The Next Frontier in Sarcoma: Molecular Pathways and Associated Targeted Therapies

SIMPLE SUMMARY: Soft tissue sarcomas are an extremely rare group of cancers from mesenchymal origin. STS are difficult to treat due to their large variety of histological subtypes that dictate both their individual tumorigenesis and clinical characteristics. Although traditional chemotherapy has remained the mainstay treatment for advanced and metastatic disease, targeted therapies have emerged as a promising new approach to treat STS based on the specific molecular pathways of the tumor. Further elucidating the molecular pathways implicated in the development of STS will help guide the development of promising new therapeutics that can effectively target these pathways. Numerous targeted therapies against STS are therefore being tested in clinical studies to evaluate the efficacy and safety of these new treatments. ABSTRACT: Soft tissue sarcomas (STS) are a rare, complex, heterogeneous group of mesenchymal neoplasms with over 150 different histological subtypes. Treatments for this malignancy have been especially challenging due to the heterogeneity of the disease and the modest efficacy of conventional chemotherapy.

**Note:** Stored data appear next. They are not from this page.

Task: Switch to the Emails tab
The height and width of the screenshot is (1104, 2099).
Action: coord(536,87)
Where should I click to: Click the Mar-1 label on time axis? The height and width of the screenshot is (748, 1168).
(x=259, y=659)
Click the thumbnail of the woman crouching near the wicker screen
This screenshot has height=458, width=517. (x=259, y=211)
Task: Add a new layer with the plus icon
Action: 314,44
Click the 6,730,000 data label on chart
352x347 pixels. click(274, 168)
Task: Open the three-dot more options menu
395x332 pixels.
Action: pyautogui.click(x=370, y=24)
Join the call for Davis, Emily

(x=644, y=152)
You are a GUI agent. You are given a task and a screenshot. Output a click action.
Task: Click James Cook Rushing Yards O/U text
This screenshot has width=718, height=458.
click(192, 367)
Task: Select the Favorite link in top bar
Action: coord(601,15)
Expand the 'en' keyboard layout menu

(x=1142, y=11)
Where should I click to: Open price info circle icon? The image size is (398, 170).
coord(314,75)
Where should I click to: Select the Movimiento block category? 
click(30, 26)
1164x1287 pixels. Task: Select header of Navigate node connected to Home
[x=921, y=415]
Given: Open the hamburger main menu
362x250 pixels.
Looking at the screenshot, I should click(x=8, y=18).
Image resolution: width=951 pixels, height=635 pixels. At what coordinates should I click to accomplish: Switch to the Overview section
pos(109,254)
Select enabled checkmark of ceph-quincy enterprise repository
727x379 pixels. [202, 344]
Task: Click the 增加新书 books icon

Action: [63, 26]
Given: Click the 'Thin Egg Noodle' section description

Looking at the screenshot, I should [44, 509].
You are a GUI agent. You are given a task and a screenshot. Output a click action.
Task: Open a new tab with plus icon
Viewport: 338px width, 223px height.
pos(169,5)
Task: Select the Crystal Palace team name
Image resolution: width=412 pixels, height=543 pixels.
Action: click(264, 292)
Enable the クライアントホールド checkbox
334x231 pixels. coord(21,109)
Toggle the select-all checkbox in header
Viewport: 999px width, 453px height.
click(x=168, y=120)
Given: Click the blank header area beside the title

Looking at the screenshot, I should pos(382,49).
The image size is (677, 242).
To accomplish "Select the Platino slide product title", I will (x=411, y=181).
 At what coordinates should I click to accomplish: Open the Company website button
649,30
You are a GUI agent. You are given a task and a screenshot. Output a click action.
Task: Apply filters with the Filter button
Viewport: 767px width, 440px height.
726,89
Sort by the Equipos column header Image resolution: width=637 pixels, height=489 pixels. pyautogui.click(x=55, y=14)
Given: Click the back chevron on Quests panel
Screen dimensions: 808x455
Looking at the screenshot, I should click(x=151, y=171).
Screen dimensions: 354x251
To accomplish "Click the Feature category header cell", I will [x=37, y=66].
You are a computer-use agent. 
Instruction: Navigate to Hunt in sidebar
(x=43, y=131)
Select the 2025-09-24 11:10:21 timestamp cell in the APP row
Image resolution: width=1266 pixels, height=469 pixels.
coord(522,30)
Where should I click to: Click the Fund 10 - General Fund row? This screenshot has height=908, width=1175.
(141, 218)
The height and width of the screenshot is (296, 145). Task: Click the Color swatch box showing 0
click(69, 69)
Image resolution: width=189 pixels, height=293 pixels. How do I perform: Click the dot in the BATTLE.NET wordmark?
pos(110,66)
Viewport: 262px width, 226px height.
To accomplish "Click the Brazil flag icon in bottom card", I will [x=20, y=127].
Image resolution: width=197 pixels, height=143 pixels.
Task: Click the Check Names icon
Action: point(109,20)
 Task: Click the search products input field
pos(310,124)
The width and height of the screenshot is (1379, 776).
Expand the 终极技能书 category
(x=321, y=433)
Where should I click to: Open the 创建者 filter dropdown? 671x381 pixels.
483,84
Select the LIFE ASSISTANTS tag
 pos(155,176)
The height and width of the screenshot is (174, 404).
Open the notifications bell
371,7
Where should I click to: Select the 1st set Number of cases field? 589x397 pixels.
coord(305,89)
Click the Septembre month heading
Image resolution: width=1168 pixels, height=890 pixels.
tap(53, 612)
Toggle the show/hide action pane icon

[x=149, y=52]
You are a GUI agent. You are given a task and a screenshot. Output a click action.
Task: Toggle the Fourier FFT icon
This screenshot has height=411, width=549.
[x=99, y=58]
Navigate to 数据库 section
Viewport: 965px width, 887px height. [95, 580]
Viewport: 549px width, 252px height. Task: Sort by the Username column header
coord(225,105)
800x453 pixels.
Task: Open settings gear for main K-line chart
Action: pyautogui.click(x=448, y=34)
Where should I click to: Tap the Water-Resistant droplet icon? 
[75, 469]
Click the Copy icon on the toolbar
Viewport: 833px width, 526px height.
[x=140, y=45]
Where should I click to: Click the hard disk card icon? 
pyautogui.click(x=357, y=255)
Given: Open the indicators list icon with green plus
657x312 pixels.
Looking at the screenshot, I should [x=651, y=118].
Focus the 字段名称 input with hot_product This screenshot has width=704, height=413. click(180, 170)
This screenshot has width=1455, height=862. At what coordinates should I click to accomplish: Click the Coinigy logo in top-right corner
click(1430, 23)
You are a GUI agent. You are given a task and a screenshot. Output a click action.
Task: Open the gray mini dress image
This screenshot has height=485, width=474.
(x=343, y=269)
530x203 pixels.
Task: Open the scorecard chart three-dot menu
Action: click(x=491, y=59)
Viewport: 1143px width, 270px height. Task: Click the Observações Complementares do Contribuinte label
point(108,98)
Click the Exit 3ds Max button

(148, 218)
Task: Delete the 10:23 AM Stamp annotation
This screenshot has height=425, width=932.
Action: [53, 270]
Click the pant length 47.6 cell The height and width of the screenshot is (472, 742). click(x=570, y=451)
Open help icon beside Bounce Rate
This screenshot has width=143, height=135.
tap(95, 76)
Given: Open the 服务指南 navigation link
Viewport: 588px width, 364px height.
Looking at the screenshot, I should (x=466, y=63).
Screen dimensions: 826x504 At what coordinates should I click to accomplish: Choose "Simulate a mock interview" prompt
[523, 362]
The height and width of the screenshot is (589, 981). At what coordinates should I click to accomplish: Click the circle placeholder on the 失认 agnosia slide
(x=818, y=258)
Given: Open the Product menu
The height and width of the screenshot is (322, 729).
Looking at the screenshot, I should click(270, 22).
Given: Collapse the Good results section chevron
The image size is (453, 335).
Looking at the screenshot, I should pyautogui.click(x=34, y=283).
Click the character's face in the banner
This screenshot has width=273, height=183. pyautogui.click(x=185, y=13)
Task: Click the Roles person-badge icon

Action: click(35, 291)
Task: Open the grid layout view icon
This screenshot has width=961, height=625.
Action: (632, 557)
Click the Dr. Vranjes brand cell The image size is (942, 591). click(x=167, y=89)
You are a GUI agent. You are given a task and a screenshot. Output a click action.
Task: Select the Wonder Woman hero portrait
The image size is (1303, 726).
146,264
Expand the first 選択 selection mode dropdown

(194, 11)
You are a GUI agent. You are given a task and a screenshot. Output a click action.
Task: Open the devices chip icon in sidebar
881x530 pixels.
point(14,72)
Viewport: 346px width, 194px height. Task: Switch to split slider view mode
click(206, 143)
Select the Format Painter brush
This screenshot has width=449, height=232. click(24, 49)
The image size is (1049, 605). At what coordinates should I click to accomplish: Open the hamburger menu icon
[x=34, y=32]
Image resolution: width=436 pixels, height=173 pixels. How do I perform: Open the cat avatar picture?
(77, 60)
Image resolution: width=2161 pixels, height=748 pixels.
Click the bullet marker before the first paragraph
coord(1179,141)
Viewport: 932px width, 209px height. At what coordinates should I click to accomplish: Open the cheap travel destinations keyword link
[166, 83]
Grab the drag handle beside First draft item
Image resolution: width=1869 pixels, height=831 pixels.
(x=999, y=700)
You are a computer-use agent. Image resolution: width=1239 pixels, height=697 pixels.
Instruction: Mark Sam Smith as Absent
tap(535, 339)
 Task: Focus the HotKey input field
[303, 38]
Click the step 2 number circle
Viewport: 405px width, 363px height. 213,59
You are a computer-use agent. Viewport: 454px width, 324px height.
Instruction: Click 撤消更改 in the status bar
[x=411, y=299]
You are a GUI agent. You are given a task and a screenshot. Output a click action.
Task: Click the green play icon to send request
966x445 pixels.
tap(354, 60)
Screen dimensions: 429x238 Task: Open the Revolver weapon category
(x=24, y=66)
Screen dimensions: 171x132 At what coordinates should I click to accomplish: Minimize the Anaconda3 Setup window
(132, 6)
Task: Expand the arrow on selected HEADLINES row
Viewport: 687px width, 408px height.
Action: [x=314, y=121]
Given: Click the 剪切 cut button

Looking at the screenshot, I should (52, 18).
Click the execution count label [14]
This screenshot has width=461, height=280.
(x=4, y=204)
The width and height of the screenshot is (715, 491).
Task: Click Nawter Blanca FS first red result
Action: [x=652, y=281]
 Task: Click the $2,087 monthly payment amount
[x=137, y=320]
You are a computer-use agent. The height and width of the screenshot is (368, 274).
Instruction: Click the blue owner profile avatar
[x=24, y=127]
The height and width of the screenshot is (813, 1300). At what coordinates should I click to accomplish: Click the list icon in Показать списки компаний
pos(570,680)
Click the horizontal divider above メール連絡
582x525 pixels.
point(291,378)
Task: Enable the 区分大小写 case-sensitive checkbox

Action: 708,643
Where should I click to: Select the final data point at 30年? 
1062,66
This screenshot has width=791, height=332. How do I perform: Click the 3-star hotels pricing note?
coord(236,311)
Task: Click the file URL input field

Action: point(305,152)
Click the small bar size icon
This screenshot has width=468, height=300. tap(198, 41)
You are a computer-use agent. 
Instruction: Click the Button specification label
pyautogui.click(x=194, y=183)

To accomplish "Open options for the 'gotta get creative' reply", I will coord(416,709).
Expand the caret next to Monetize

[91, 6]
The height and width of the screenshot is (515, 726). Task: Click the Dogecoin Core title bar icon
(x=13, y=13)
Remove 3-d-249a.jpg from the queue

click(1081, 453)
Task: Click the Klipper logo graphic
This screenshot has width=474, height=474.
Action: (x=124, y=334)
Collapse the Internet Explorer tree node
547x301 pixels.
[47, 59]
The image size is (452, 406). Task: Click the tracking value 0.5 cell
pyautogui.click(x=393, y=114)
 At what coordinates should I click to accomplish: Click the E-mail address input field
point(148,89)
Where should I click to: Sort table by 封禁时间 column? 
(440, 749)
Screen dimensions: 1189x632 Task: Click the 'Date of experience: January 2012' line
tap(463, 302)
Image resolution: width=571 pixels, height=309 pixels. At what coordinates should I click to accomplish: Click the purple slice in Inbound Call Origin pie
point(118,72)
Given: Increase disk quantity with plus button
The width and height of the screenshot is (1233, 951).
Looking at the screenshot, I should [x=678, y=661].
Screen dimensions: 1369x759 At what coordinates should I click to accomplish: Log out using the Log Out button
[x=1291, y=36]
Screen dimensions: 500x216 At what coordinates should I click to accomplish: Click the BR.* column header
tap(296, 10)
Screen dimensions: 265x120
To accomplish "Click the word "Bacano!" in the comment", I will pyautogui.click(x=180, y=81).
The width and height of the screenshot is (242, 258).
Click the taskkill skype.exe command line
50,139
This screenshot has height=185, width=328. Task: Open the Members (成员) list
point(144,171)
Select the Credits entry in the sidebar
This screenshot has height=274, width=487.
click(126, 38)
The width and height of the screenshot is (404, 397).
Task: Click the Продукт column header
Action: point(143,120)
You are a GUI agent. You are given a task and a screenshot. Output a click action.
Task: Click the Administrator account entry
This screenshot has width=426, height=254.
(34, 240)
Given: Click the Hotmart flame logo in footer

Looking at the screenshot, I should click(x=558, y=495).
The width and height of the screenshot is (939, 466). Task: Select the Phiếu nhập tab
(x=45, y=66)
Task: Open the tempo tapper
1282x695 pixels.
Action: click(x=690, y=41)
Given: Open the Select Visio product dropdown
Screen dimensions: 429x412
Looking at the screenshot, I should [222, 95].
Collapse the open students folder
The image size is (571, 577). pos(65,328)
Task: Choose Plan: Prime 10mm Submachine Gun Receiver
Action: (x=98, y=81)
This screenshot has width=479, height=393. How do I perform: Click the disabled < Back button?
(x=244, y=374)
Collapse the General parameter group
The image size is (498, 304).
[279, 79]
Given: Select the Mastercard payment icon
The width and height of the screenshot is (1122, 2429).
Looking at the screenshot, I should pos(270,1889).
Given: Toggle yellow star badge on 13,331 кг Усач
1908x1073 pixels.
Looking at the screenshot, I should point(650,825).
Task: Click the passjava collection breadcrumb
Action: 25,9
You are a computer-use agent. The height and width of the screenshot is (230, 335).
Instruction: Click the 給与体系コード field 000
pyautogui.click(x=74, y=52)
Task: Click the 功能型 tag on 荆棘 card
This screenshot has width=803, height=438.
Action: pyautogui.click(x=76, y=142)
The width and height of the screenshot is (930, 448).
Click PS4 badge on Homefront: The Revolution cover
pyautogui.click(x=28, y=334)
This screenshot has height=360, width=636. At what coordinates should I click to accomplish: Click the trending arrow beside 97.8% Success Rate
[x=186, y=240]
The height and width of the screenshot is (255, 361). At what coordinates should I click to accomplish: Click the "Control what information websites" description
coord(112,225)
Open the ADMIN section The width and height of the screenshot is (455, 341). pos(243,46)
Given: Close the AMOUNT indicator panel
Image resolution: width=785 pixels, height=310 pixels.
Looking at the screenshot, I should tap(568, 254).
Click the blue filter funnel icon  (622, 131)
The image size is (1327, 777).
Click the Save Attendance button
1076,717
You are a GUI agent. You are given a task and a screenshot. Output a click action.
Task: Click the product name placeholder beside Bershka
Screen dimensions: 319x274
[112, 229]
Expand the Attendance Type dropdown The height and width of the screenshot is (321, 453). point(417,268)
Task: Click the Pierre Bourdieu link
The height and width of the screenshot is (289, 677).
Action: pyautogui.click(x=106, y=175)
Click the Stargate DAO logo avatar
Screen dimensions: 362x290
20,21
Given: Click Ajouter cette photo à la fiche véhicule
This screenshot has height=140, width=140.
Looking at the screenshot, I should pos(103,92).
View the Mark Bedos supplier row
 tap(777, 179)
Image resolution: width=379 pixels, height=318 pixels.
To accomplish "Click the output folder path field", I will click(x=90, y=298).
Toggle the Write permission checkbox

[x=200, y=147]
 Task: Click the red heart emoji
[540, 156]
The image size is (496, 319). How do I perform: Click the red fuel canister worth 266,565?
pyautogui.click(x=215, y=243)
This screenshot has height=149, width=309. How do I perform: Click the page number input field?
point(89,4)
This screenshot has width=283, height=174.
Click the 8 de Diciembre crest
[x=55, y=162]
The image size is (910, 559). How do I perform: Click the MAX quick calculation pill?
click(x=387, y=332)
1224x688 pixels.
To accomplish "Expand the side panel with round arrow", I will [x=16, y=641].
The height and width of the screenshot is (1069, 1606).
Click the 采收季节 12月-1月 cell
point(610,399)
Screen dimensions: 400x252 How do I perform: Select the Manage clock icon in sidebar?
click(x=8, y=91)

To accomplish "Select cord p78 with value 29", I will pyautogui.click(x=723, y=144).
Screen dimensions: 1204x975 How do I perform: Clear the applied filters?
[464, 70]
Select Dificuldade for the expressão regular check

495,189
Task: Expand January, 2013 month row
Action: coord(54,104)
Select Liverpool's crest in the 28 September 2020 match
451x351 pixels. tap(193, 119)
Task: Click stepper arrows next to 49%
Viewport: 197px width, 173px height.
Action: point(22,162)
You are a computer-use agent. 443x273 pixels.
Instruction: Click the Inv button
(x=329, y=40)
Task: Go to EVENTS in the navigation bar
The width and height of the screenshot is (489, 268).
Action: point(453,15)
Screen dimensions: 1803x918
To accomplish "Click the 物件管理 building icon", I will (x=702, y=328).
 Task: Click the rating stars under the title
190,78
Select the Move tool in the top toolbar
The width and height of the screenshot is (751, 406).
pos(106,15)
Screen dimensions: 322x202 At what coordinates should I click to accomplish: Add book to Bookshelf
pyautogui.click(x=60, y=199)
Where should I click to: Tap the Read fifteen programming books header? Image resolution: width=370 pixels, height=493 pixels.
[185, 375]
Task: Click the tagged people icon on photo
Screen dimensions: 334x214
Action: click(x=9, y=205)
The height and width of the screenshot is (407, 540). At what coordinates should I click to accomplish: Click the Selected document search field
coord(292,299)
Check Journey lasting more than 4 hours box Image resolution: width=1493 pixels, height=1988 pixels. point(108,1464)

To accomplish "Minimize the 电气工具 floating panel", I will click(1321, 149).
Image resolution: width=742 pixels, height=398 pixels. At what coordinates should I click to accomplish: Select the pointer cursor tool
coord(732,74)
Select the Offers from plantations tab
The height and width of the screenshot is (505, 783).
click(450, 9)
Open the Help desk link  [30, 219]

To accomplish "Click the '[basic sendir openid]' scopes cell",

The next frontier lies in discerning the molecular pathways in which these mesenchymal neoplasms arise, metastasize, and develop drug-resistance, thereby helping guide new therapeutic targets for the treatment of STS. This comprehensive review will discuss the current understanding of tumorigenesis of specific STS subtypes, including oncogenic pathway alterations involved in cell cycle regulation, angiogenesis, NOTCH signaling, and aberrant genetic rearrangements. It will then review current therapies that have been recently developed to target these pathways, including a review of ongoing clinical studies for targeted sarcoma treatment, as well as discuss new potential avenues for therapies against known molecular pathways of sarcomagenesis.